_ASSIGNED TASK_
The records beneath should be printed exactly, and the pictures are to be left out.

_SOURCE RECORDS_
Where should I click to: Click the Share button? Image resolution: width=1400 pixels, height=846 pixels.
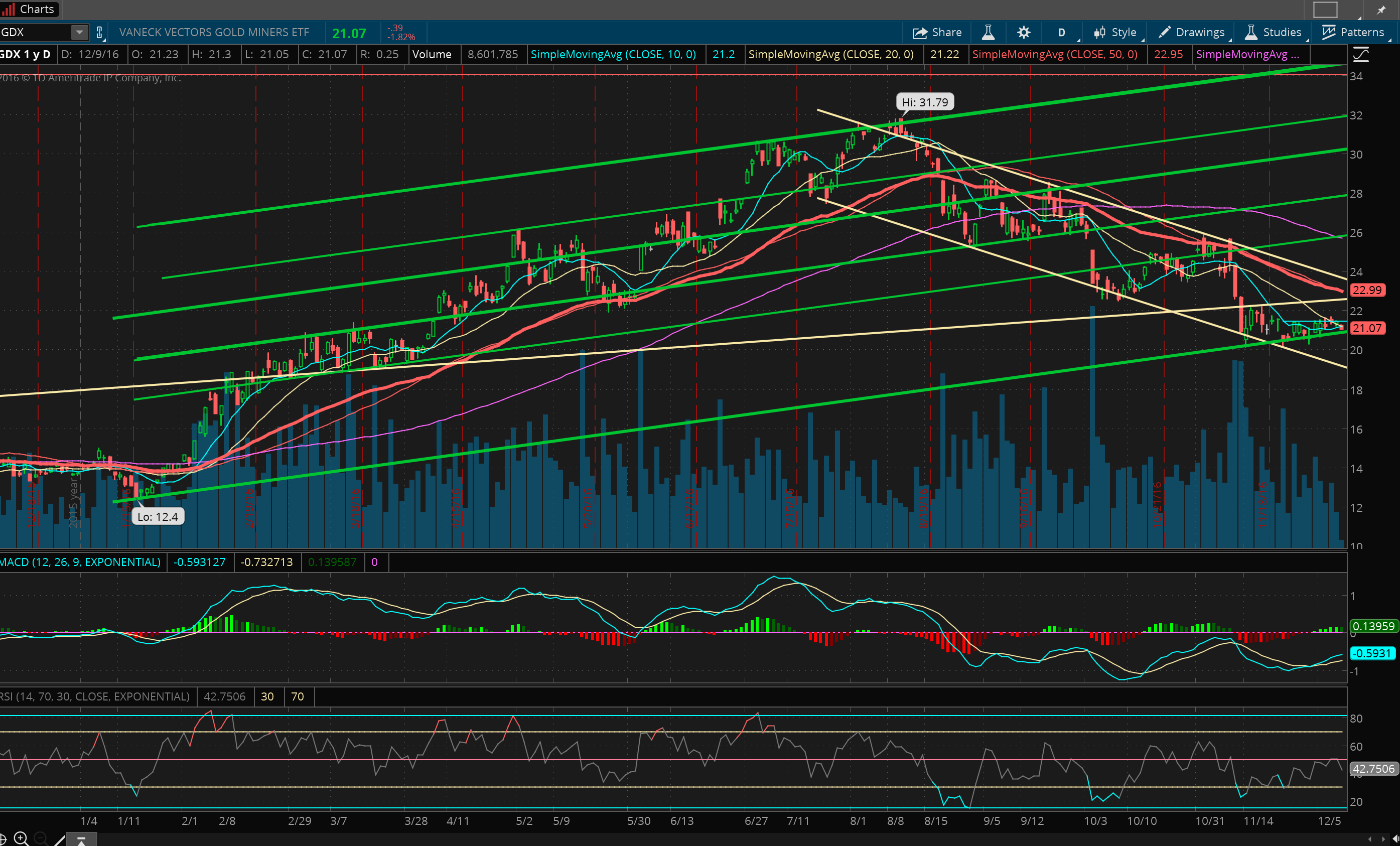936,33
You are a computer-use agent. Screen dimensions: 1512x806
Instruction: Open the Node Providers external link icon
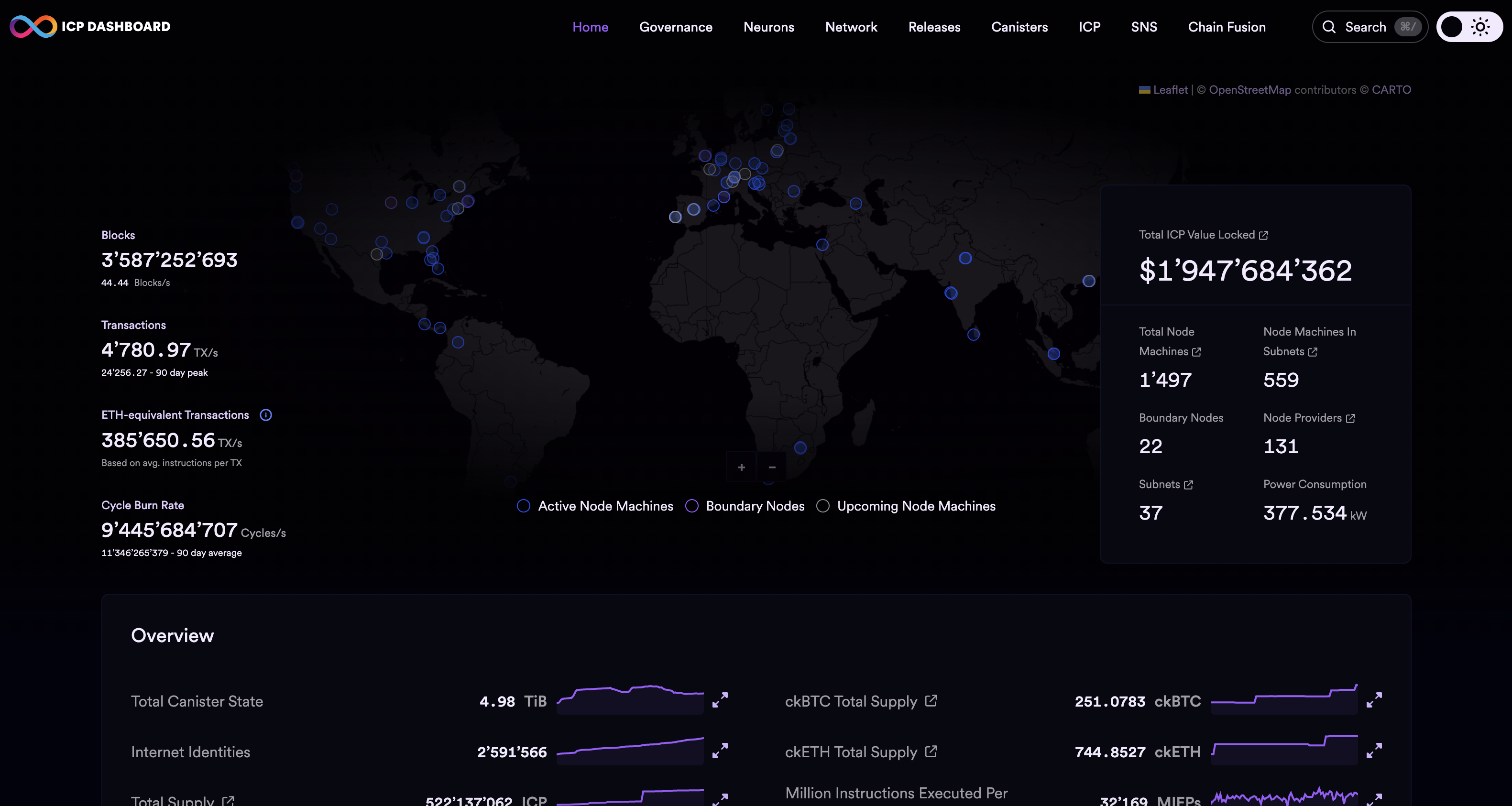[1350, 418]
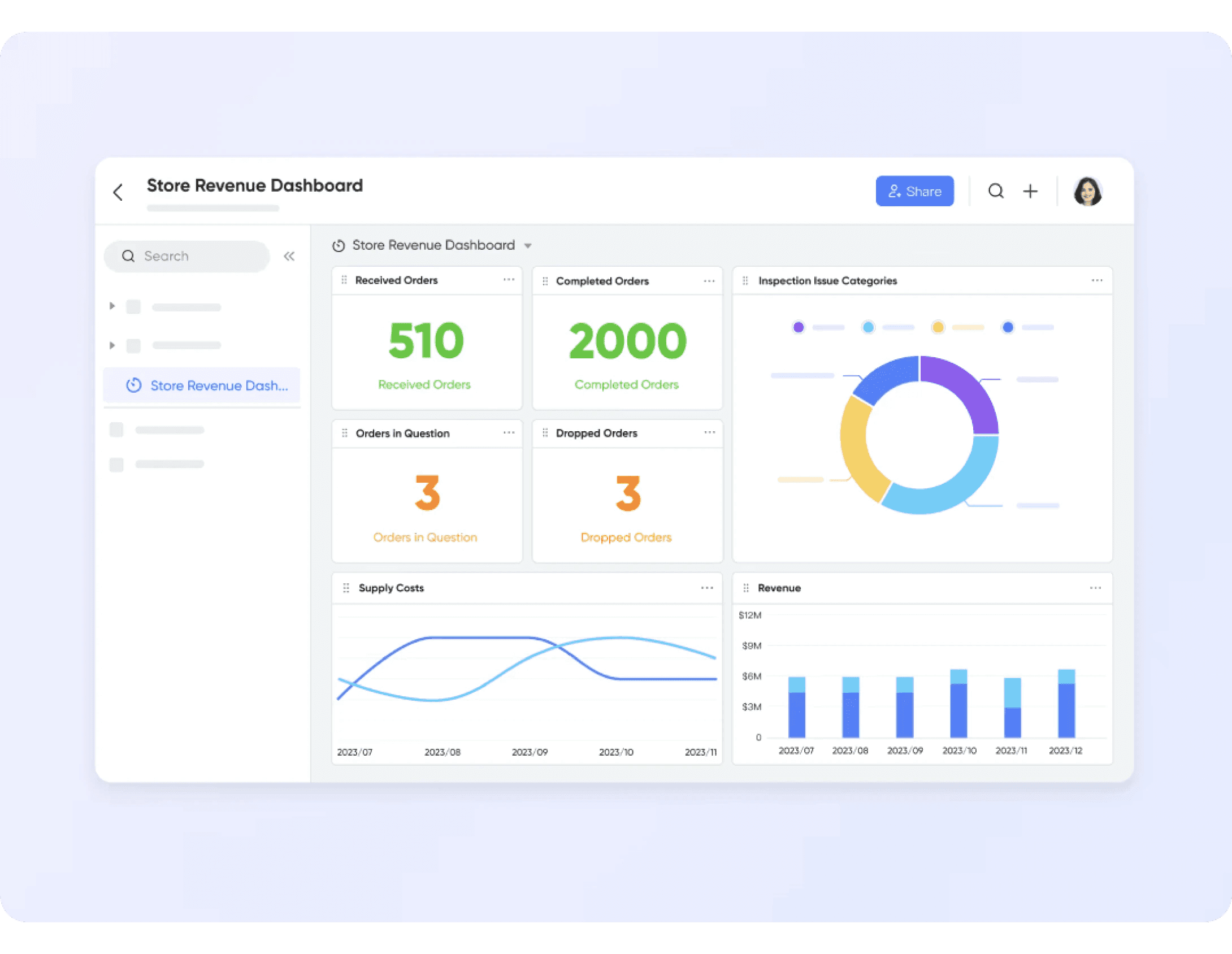The width and height of the screenshot is (1232, 954).
Task: Open Store Revenue Dashboard dropdown arrow
Action: click(x=528, y=246)
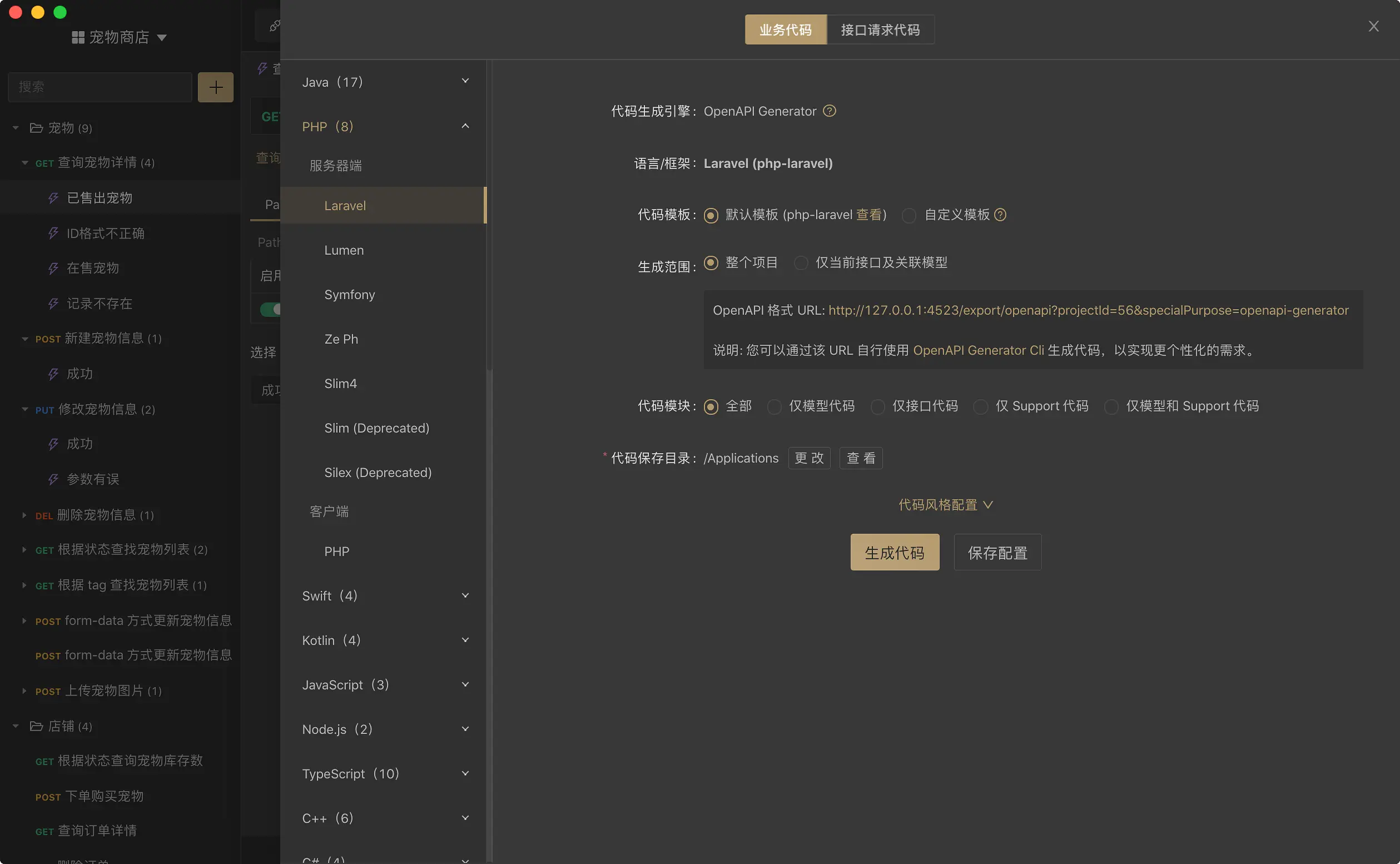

_FINAL ANSWER_
Where should I click to: Click the Share button? Image resolution: width=1400 pixels, height=846 pixels.
936,33
You are a computer-use agent. Screen dimensions: 1512x806
Instruction: Open the Node Providers external link icon
[1350, 418]
The width and height of the screenshot is (1232, 954).
Task: Open Store Revenue Dashboard dropdown arrow
Action: click(x=528, y=246)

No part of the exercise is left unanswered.